The Algorithm è un progetto solista del francese Rémi Gallego. The Algorithm è il nome scelto per mettere in evidenza la complessità che si nasconde dietro alla musica, messa in grande risalto dal progetto che riesce a far convivere e mettere in risalto sia i tecnicismi di chitarre e batteria, sia le sonorità elettroniche che spaziano dagli anni 80 ad oggi. The Algorithm  ha anche da poco remixato Straight Lines dei Vola, che vale la pena ascoltare.

(Fabio Baroncini)

Soen: col senno di poi direi regressione.

La recensione di Imperial è stato uno dei miei rari pareri non positivi pubblicati su queste pagine virtuali, e nonostante tutto si chiude con un “Ora però torno ad ascoltare Antagonist.”; come a voler sollevare il disco dalle sue colpe sottolineando uno dei pezzi estremamente validi che ci ha regalato.
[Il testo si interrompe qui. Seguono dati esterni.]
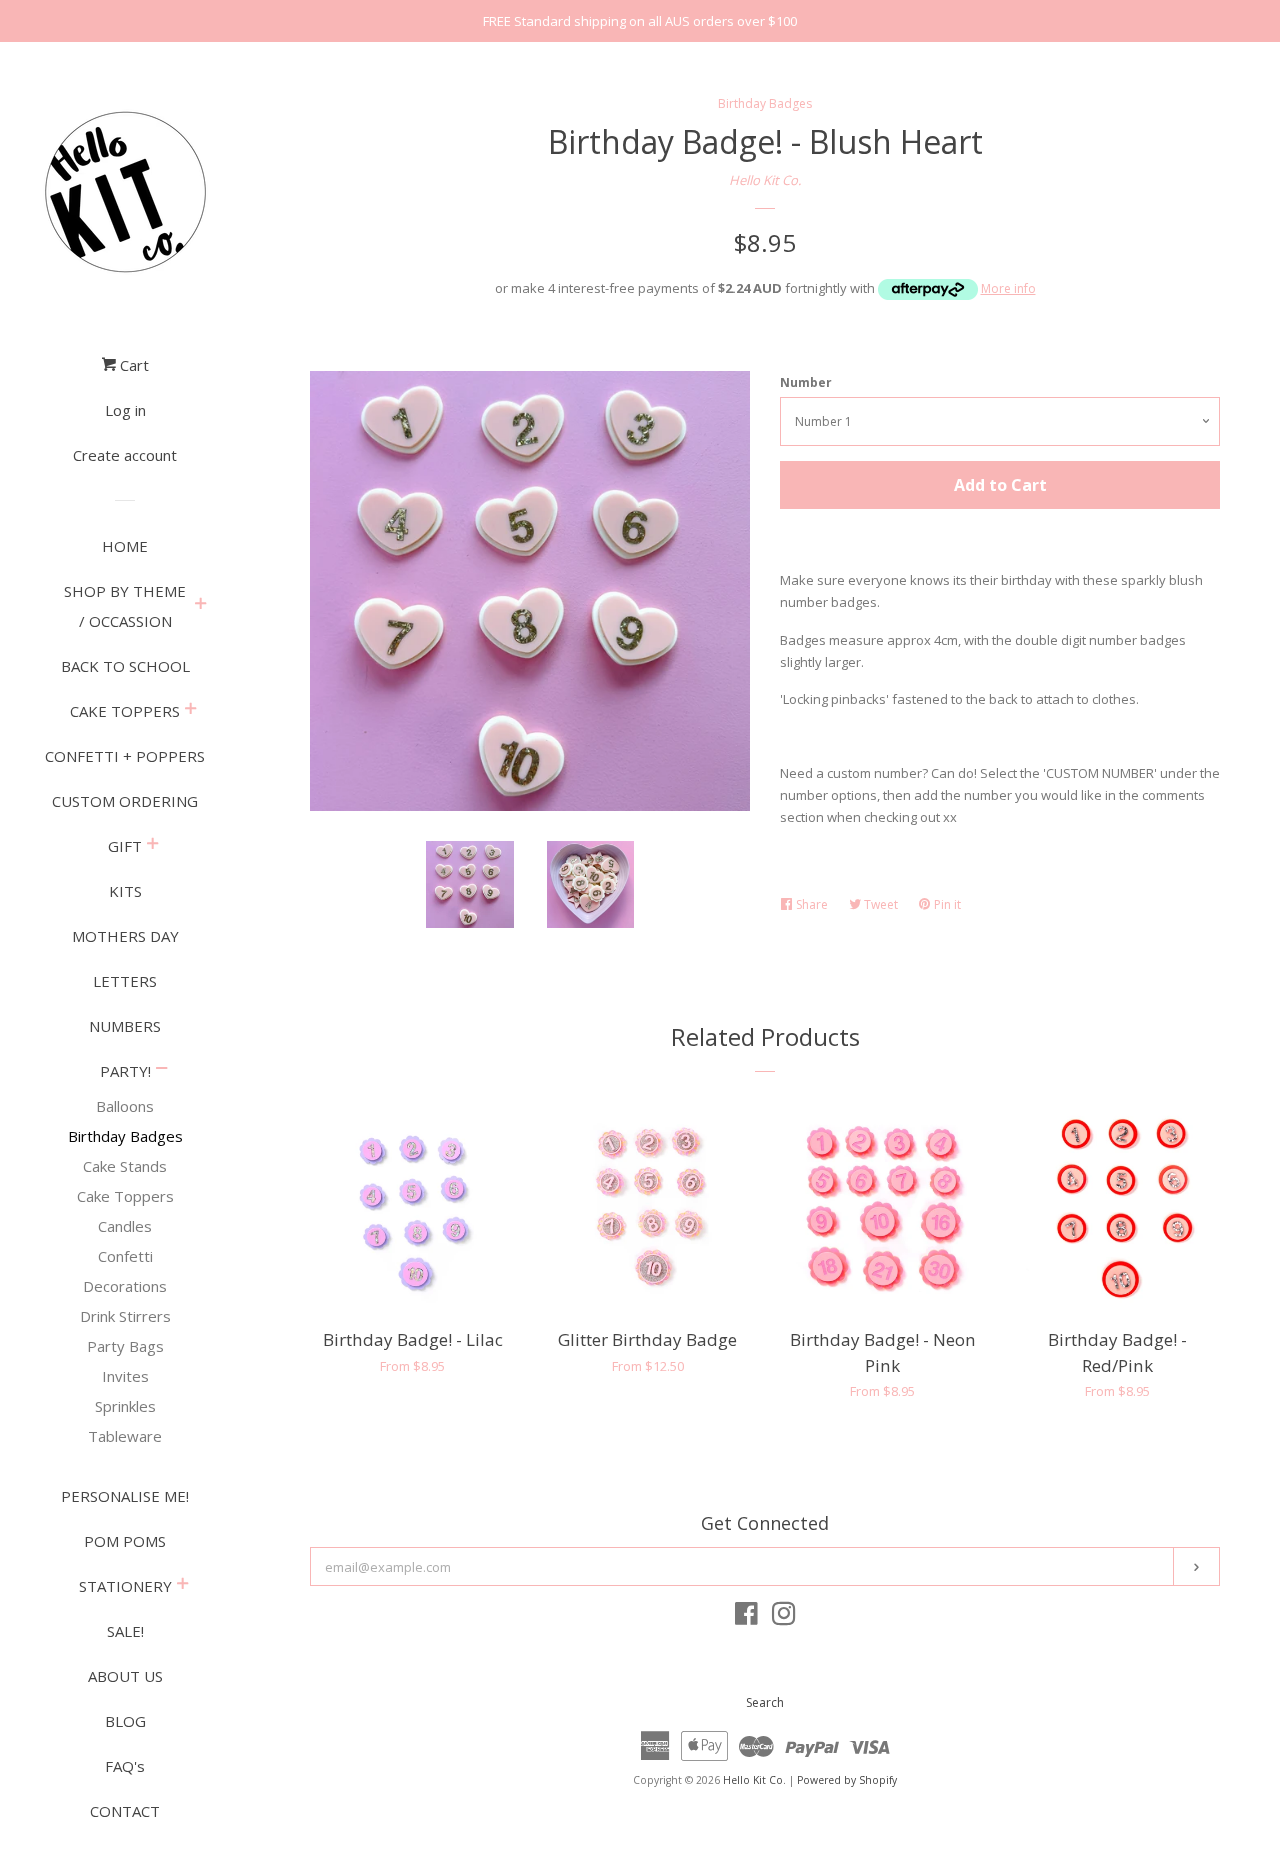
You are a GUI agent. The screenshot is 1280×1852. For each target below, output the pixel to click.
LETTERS (125, 981)
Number (806, 382)
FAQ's (125, 1766)
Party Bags (125, 1346)
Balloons (125, 1106)
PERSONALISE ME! (125, 1496)
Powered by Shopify (847, 1780)
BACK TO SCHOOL (125, 666)
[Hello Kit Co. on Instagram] (784, 1618)
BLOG (125, 1721)
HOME (125, 546)
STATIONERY (125, 1586)
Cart (132, 365)
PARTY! (125, 1071)
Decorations (125, 1286)
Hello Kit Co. (765, 180)
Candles (125, 1226)
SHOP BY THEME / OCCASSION (125, 606)
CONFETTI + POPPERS (125, 756)
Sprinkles (125, 1406)
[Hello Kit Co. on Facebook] (746, 1618)
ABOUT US (125, 1676)
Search (765, 1702)
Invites (125, 1376)
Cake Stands (125, 1166)
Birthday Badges (125, 1136)
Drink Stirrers (125, 1316)
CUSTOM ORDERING (125, 801)
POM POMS (125, 1541)
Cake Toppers (125, 1196)
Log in (125, 410)
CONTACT (125, 1811)
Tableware (125, 1436)
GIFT (125, 846)
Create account (125, 455)
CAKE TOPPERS (125, 711)
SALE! (125, 1631)
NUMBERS (125, 1026)
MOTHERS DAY (125, 936)
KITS (125, 891)
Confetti (125, 1256)
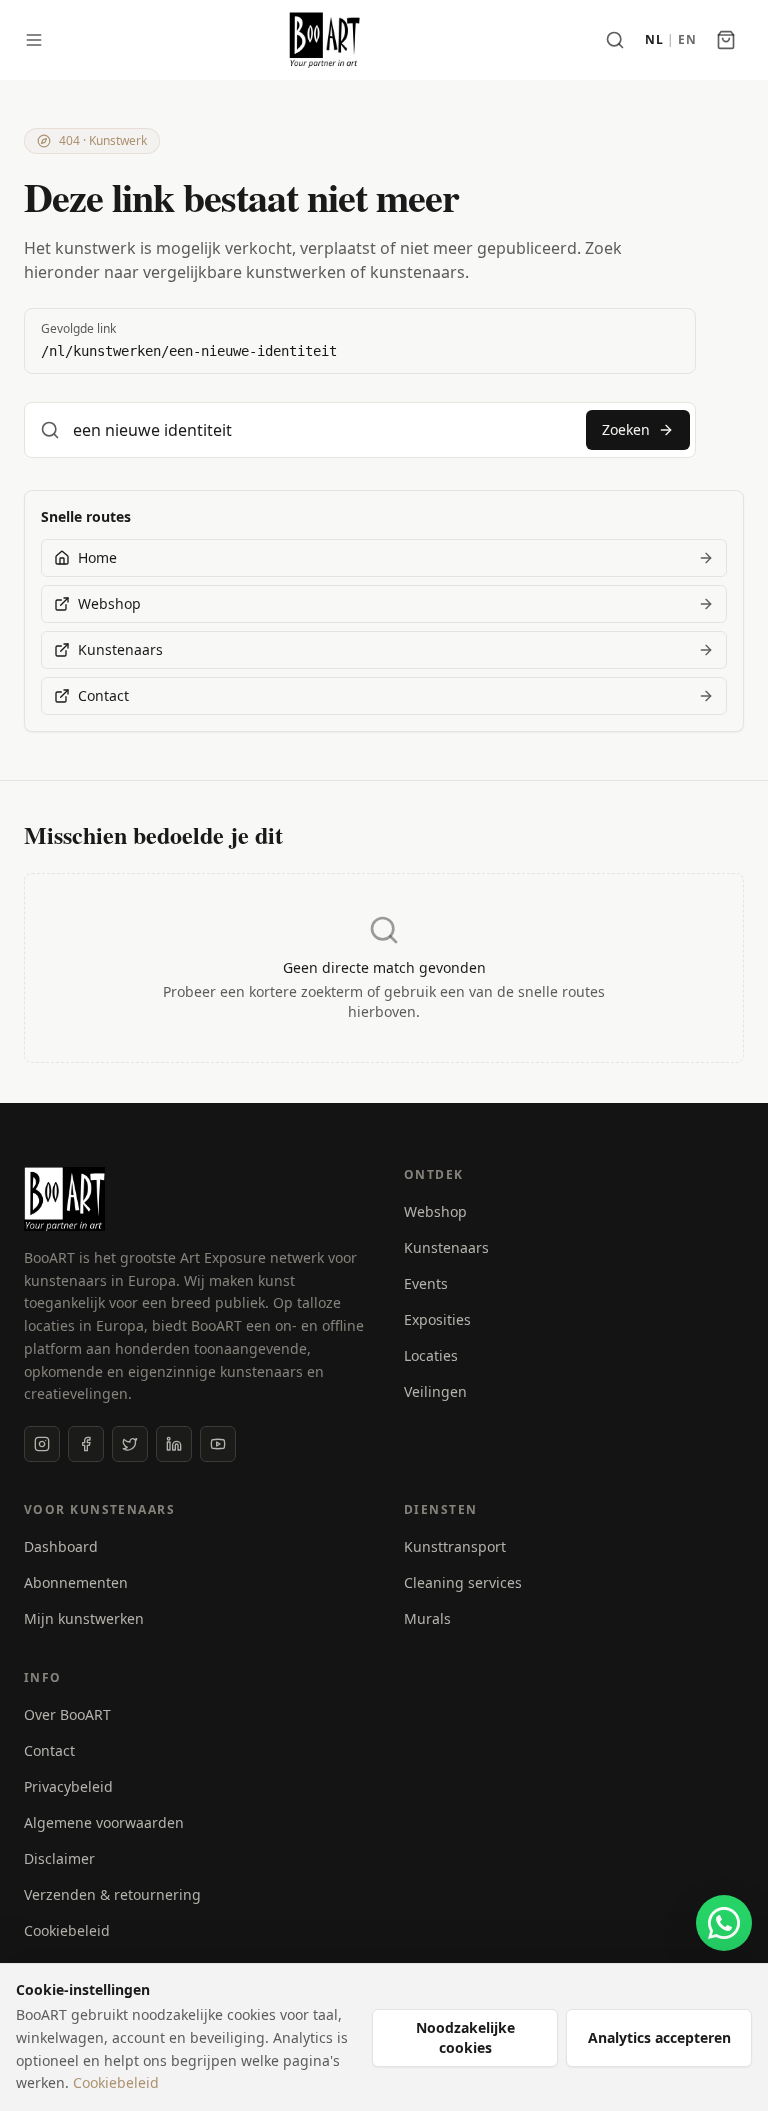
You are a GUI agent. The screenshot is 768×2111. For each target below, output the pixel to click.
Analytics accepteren (659, 2037)
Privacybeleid (68, 1786)
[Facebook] (86, 1444)
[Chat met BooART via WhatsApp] (724, 1923)
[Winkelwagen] (726, 40)
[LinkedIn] (174, 1444)
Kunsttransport (455, 1546)
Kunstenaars (446, 1247)
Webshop (435, 1211)
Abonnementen (76, 1582)
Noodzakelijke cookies (465, 2037)
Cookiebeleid (67, 1930)
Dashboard (61, 1546)
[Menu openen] (34, 40)
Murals (427, 1618)
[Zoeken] (615, 40)
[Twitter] (130, 1444)
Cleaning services (463, 1582)
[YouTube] (218, 1444)
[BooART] (324, 40)
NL (654, 40)
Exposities (437, 1319)
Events (426, 1283)
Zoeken (626, 429)
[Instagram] (42, 1444)
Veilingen (435, 1391)
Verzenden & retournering (112, 1894)
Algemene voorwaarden (104, 1822)
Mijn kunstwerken (84, 1618)
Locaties (431, 1355)
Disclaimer (59, 1858)
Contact (49, 1750)
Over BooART (67, 1714)
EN (687, 40)
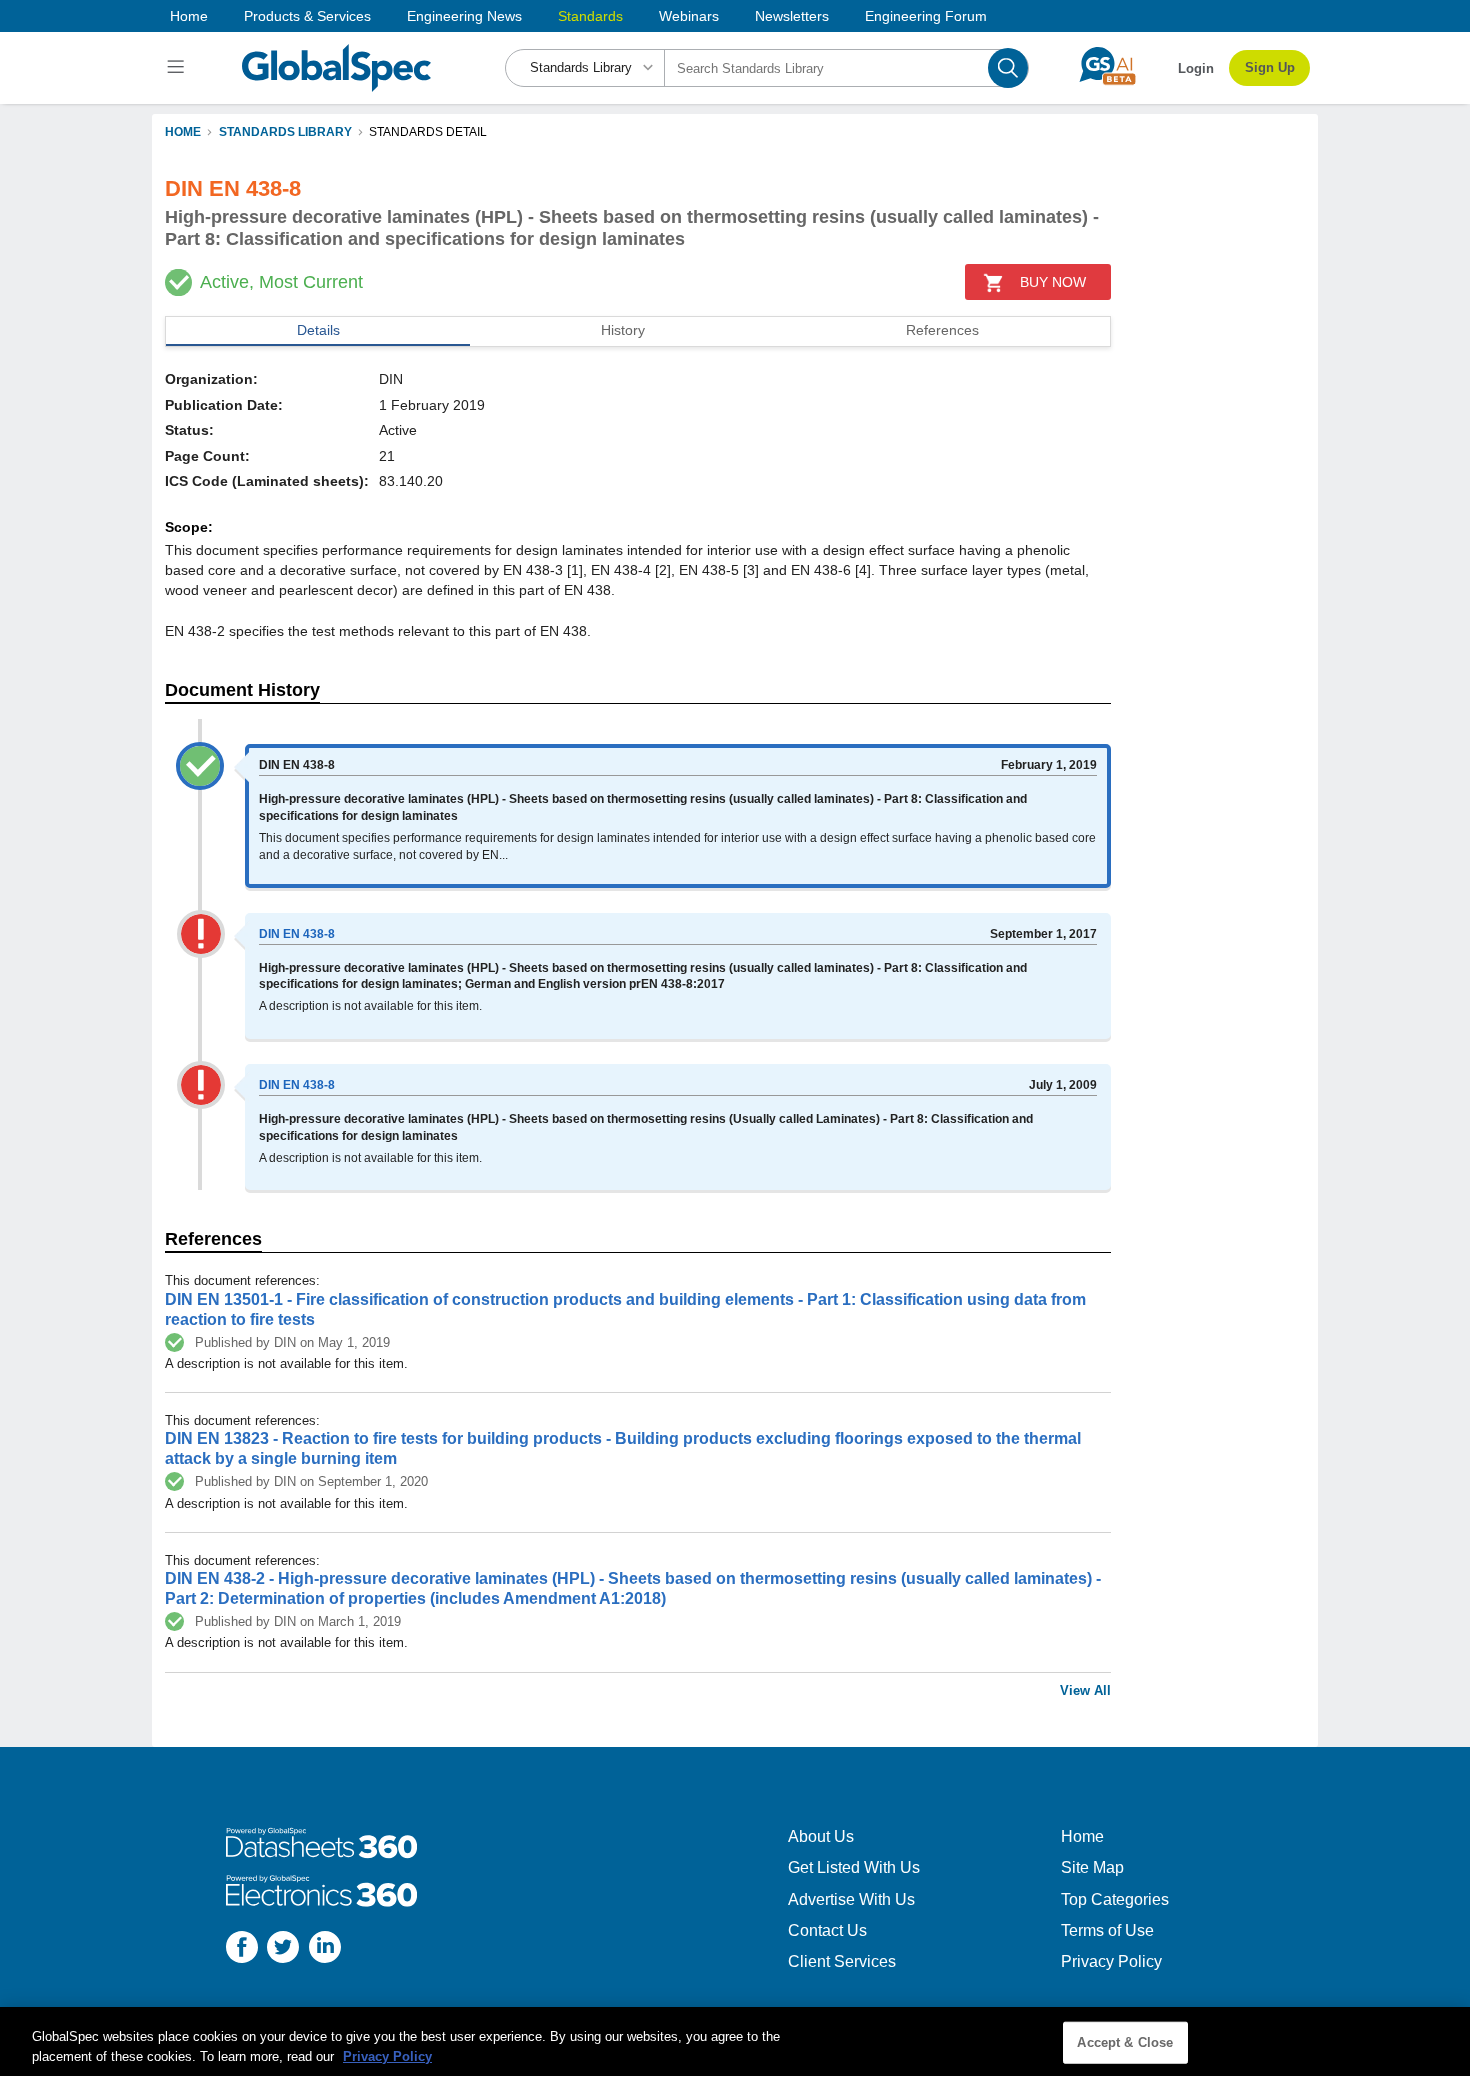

Sbagliato.

Non ho più ascoltato Antagonist, non ho proprio più ascoltato Imperial negli ultimi sei mesi. E non me n’ero nemmeno accorto. Ho realizzato la cosa quando per l’ultimo Record Store Day i Soen hanno pubblicato The Undiscovered Lotus; un EP che include tre outtake da Lotus, oltre a tre pezzi dal vivo di Lykaia. I tre outtake di Lotus massacrano ogni singola nota di Imperial.

E ripeto che il problema di Imperial non è di natura tecnica, in quanto formalmente va tutto bene, ma qualcosa non torna. Non arriva, non passa, torna sempre lì. È un Lotus Parte 2 senza la prima parte. Manca l’emozione, manca la creatività, manca la voglia di progredire e andare oltre. EMDR e Thurifer sono più avanti di tutto Imperial messo insieme, e pensate che non ho ancora sentito il terzo pezzo Virtue, ancora non disponibile in streaming (e no, dopo la delusione di Imperial non ho comprato il vinile).

Parliamo di due tra i pezzi più elaborati degli ultimi due dischi; alternano classici riff sincopati a sezioni aperte che sprigionano il loro ricorrente disagio emotivo. Entrambi superano i sei minuti di durata mantenendo quindi il giusto spazio per elaborare le parti più meditate, ma senza sacrificare l’orecchiabilità del ritornello. EMDR sfoggia un passaggio con degli struggenti archi ad accompagnare una lunga meditazione vocale che culmina in un’emozionatissima iterazione del ritornello. Avercene in Imperial.

Dopo queste pezzi Imperial risulta più un Lotus -1 che un Lotus Parte 2. Se potessi riscriverei la recensione. Cioè, in realtà potrei, ma va bene così. Tutto rimane, come rimarrà Imperial, sperando che si tratti solamente di una piccola regressione in un lungo cammino evolutivo che riporterà i Soen in cima alla collina del Progressive Rock/Metal moderno.